Cette perte de vigueur se reflète également dans la diminution du nombre de postes vacants. Au deuxième trimestre de 2024, le taux de postes vacants au Québec était de 3,5 %, bien loin du record de 6,4 % atteint en 2022, mais similaire à celui de 2019. Déjà, avant la pandémie, un taux de postes vacants de 3 % inquiétait les employeurs en raison de la pénurie de main-d’œuvre. Certains secteurs, comme la santé, l’hébergement et la restauration, continuent d’afficher des taux de postes vacants élevés, de 6,6 % et de 5,1 %.

En somme, bien que la lutte contre l’inflation ait ralenti l’élan de l’économie québécoise, ce ralentissement est, pour l’instant, insuffisant pour justifier le retour de l’austérité.

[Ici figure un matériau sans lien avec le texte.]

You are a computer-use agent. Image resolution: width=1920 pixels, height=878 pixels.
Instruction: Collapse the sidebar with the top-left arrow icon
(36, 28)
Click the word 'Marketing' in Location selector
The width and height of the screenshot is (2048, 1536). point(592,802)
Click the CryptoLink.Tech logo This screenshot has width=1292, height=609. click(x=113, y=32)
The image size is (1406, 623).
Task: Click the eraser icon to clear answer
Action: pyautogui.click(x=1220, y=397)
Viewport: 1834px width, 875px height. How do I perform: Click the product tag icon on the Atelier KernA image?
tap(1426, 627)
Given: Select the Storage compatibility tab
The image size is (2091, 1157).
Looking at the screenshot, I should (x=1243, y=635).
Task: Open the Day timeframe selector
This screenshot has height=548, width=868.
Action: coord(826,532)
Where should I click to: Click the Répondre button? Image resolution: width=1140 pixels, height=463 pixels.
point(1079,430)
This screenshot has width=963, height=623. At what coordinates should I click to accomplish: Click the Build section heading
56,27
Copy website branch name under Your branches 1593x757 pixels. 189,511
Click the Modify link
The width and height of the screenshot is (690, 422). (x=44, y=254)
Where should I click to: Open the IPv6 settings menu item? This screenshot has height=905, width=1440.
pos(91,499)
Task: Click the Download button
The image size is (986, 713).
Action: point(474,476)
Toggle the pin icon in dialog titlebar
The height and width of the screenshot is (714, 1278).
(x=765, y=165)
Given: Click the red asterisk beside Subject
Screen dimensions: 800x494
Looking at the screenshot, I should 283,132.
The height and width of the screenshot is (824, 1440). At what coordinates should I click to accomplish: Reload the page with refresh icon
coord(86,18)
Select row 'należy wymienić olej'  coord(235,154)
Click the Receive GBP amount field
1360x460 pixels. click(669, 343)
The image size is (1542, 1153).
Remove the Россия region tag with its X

Choisir une autre destination

L’austérité annoncée n’est pas une fatalité. Le gouvernement pourrait réviser son régime fiscal pour récupérer le milliard de dollars accordé l’an dernier sous forme de cadeaux fiscaux, en augmentant la contribution des citoyennes et citoyens les plus fortunés et celle des entreprises. Peut-être que l’examen des quelque 308 dépenses fiscales, représentant près de 40 milliards $, prévu pour le budget 2025 devrait susciter l’espoir. La Chaire de recherche en fiscalité et en finances publiques de l’Université de Sherbrooke a déjà identifié plusieurs centaines de millions de dollars en gains potentiels grâce à une simplification des mesures existantes.

En vue du prochain budget, la CSQ proposera des mesures pour améliorer la distribution de la richesse, freiner l’évasion fiscale et renforcer le financement des services publics.